Importing HTML in LO 4.2

Has anyone experienced this new problem (or is it a feature?) in 4.2?

In previous versions of LO, opening an html file would give you the file as would be seen on a web browser.

In 4.2 it is the actual html code that is displayed. This behaviour happens when opening any html document or inserting an html file into an open LO document.

Does anyone know of a way around this?

I use moneydance to track finances, and it allows reports to be saved in html. Producing printed reports used to be a matter of simply opening the Income and Expenses report in LO, inserting the Account Balances at the end of the report, then edit titles, styles etc at will.

I have discovered that I can open the html files in Firefox, then copy and paste into LO, but that does seem unnecessarily complicated, when it used to just work in a single step.

Hello,
     In LibreOffice 4.2, there is an option under the View menu in LibreOffice Writer/Web labeled "HTML Source." Be sure that that item is unchecked. Also, if that doesn't fix the problem, try going into LibreOffice, selecting File>New>HTML Document, and once in Writer/Web, go to File>Open and select the HTML file. For me, HTML files load in LibreOffice 4.2.0.4 correctly. Did this fix the issue?

→ OBJECTIVE 1:
Quote the stretch of the forum thread on importing HTML in LibreOffice 4.2 from "Importing HTML in" through "a single step." word for word.

→ DATA PROVIDED:
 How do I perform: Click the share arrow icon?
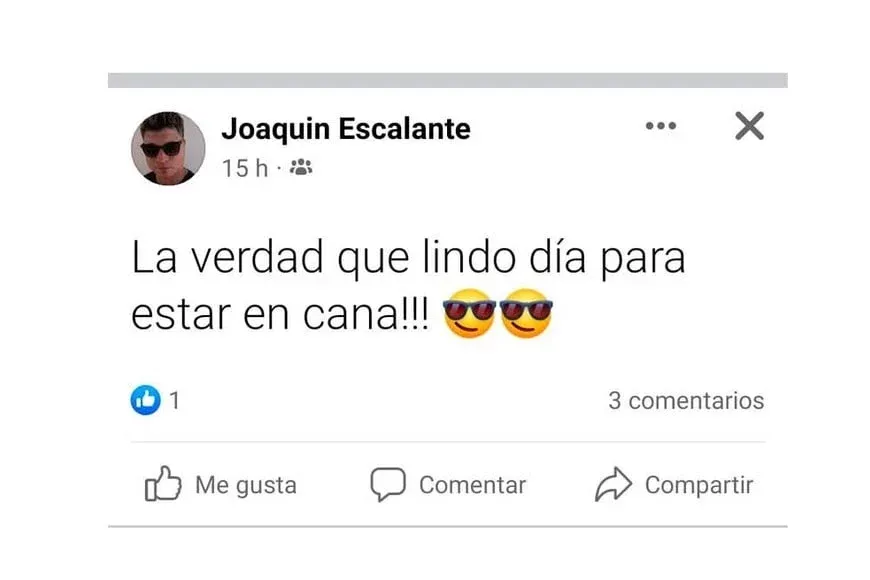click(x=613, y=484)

---

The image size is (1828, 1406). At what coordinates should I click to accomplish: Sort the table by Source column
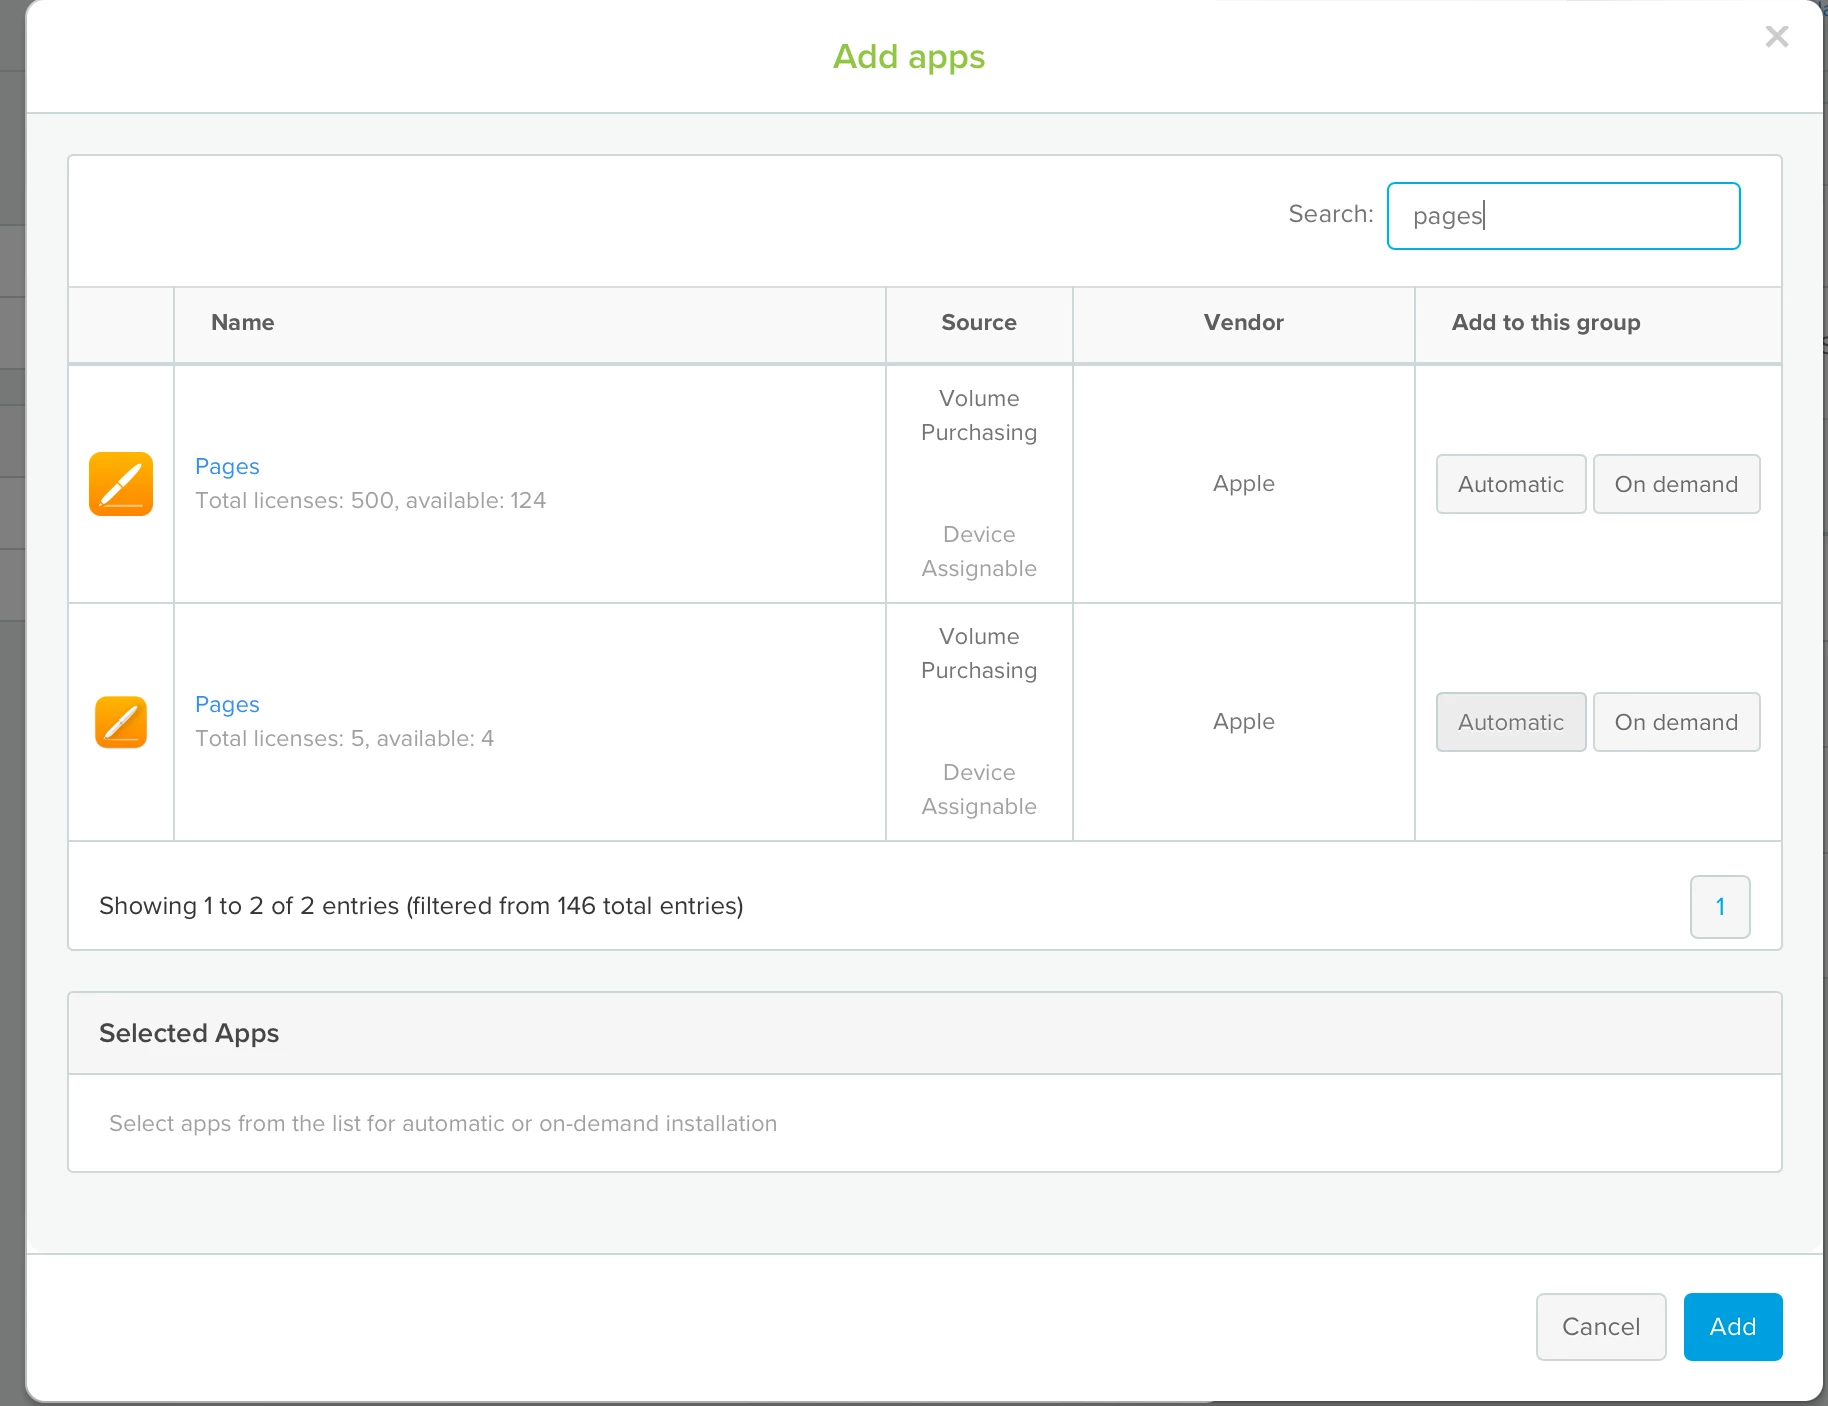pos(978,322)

==

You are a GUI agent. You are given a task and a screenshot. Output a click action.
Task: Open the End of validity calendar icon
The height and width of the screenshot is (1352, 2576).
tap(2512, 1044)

→ OBJECTIVE 2:
Pull out every line of the records that contains the string "icon", matching its case exactly.

→ TASK ANSWER 1:
Importing HTML in LO 4.2

Has anyone experienced this new problem (or is it a feature?) in 4.2?

In previous versions of LO, opening an html file would give you the file as would be seen on a web browser.

In 4.2 it is the actual html code that is displayed. This behaviour happens when opening any html document or inserting an html file into an open LO document.

Does anyone know of a way around this?

I use moneydance to track finances, and it allows reports to be saved in html. Producing printed reports used to be a matter of simply opening the Income and Expenses report in LO, inserting the Account Balances at the end of the report, then edit titles, styles etc at will.

I have discovered that I can open the html files in Firefox, then copy and paste into LO, but that does seem unnecessarily complicated, when it used to just work in a single step.

→ TASK ANSWER 2:
 How do I perform: Click the share arrow icon?
Task: Open the End of validity calendar icon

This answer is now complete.